Phillip Davidson

email:                  twitter@PhilDavidson website:

I am a third year graduate student in the Department of Biology and Developmental and Stem Cell Biology Program at Duke. As an undergraduate I studied biology and marine science at the University of Miami and worked in the Browne Lab researching the evolution and development of ctenophores. As a graduate student I am most interested in the genetic, developmental, and ecological drivers of  organismal diversity, especially the consequences of changes in gene regulation on organismal adaptation and development.

In the lab, I take comparative developmental and genomic approaches to studying the evolution a major life history switch in the sea urchin genus Heliocidaris from indirect, planktotrophic (feeding) to direct, lecithotrophic (non-feeding) larval development.

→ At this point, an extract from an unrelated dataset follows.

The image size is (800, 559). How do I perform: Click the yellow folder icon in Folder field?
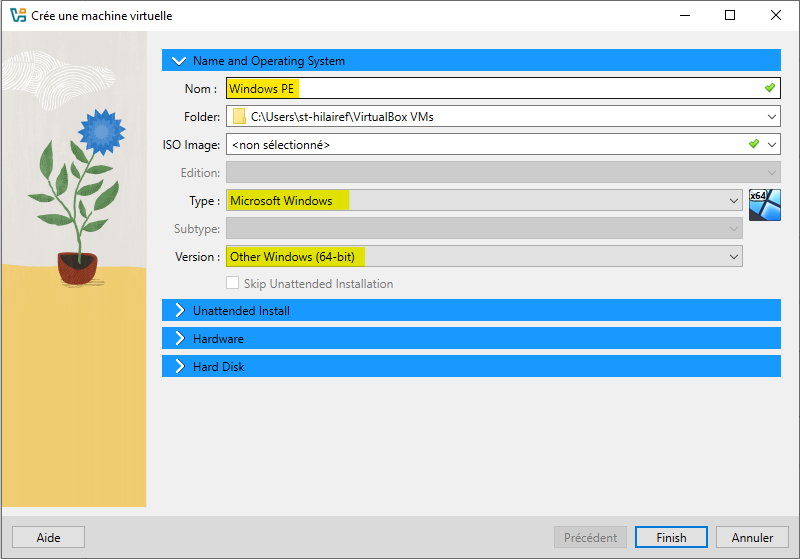[239, 117]
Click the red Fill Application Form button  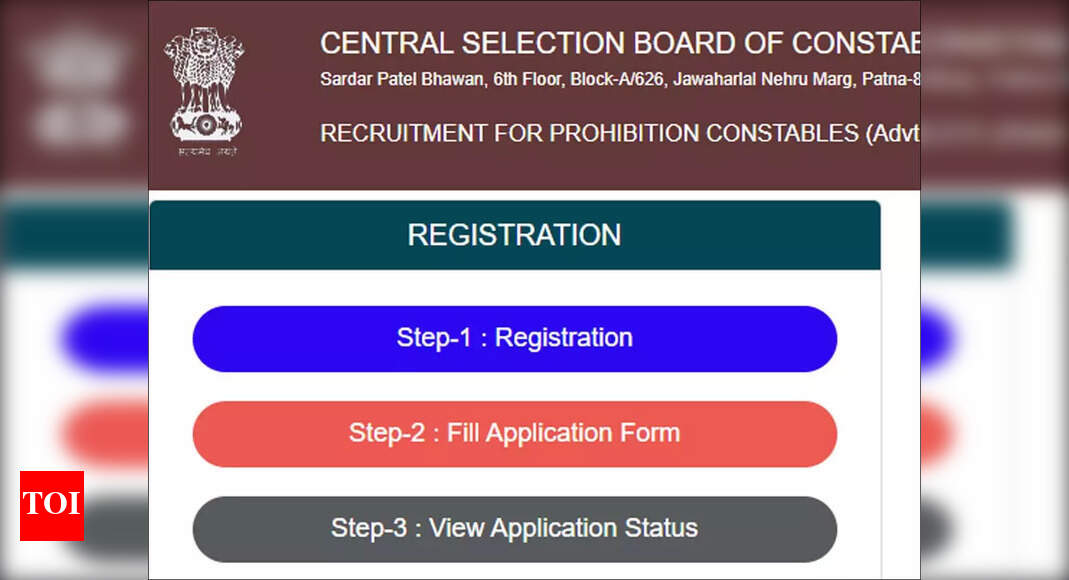[x=514, y=433]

My primary projects include:

  1. Cis-regulatory evolution associated with direct larval development and altered embryonic cell fate specification in H. erythrogramma.
  2. Metabolic modifications driving developmental life history evolution in sea urchins using lipidomic and proteomic mass spectrometry.
  3. Effect of global climate change and ocean acidification on marine invertebrate development.

I am also collaborating on other research projects including:

  1. Developmental transcriptomics of the direct developing sea star Parvulastra exigua. 
  2. Comparative genomics of H. erythrogrammaH. tuberculata, and Lytechinus variegatus, another indirect developing planktotrohpic sea urchin species.
  3. Comparative single cell RNA-sequencing during embryogenesis in H. erythrogramma and L. variegatus.